La suite s'imagine sans peine : le garçon boudeur, pas franchement serviable et surtout pas compatissant avec les ruraux de découvrir peu à peu les bonheurs simples de la campagne et la franchise amicale de ses habitants. Avec cette histoire sans grande histoire, l'ex-journaliste Eric Guirado poursuit son travail de peinture sociale et réaliste débuté avec "Quant du descendras du ciel". Même s'il joue parfois d'effets de caméra (flous, accélérations, zoom arrêté...) comme pour rappeler qu'il n'est plus journaliste pour France 3, c'est dans la réalisation modeste, proche du documentaire, qu'il s'avère le plus juste et talentueux. "Le fils de l'épicier" s'apprécie comme un tableau simple de la campagne; couleurs franches, rythmes tranquilles, personnages suivis dans leur élément -beaucoup de non-professionnels, acteurs d'un jour avec espièglerie.
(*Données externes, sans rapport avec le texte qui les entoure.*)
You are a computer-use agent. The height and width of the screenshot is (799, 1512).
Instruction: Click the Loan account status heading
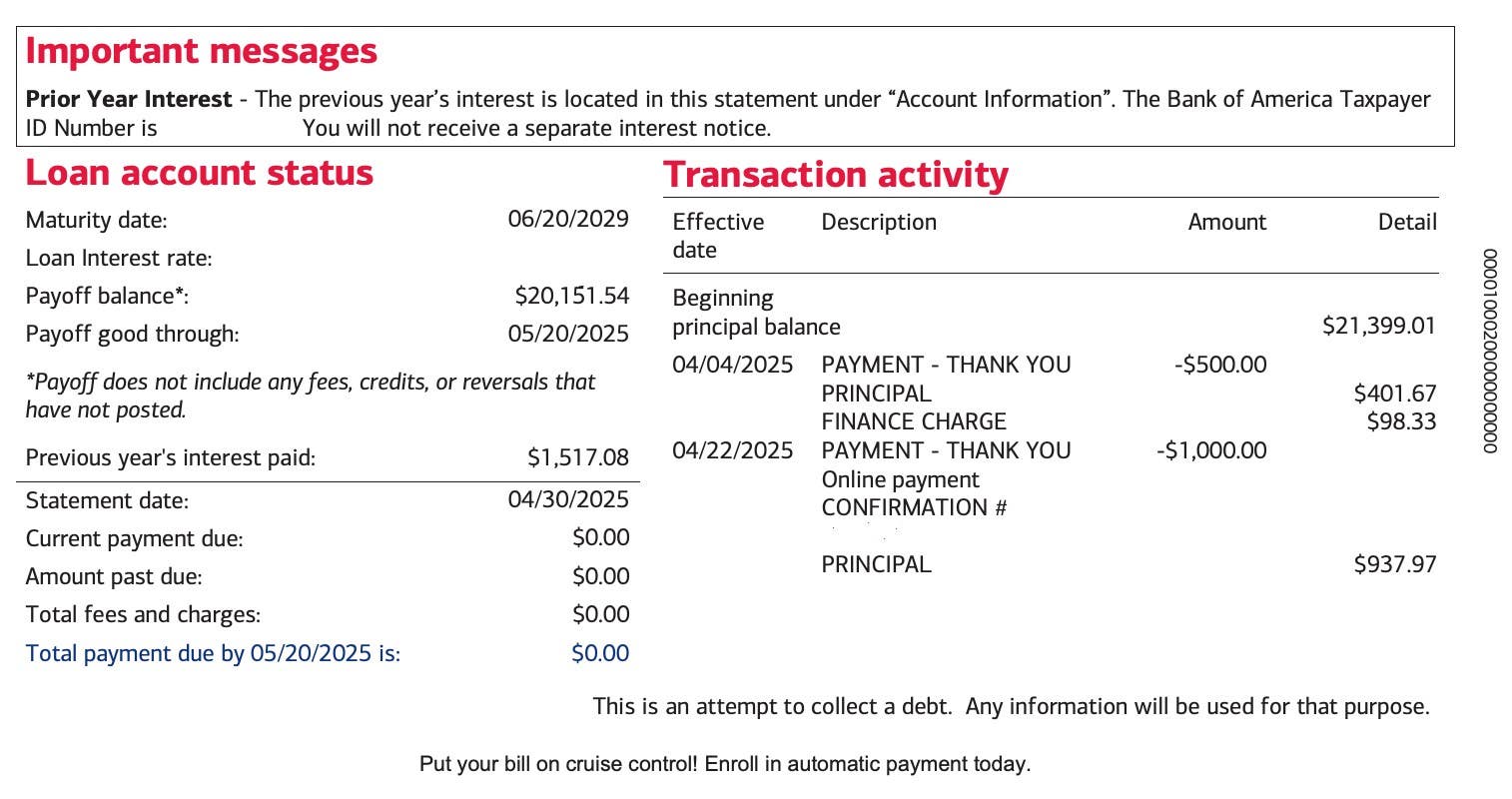[x=199, y=173]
Dans cet environnement filmé sous son jour le plus sain et vif, comment s'étonner qu'Antoine évolue vers un peu plus de gaieté? Doté d'un charme rude, Nicolas Cazalé qui interprète le rôle illumine la caméra au moindre sourire : c'est un enchantement de suivre ses pérégrinations, aux côtés d'une Clothilde Hesme tout en légereté et en sympathie. Le couple Daniel Duval/Jeanne Goupil en parents provinciaux est tout aussi crédible.
Justesse, sincérité, simplicité : tels sont les ingrédients majeurs de ce "Fils de l'épicier", et qui suffisent à en faire un moment typiquement agréable de notre cinéma.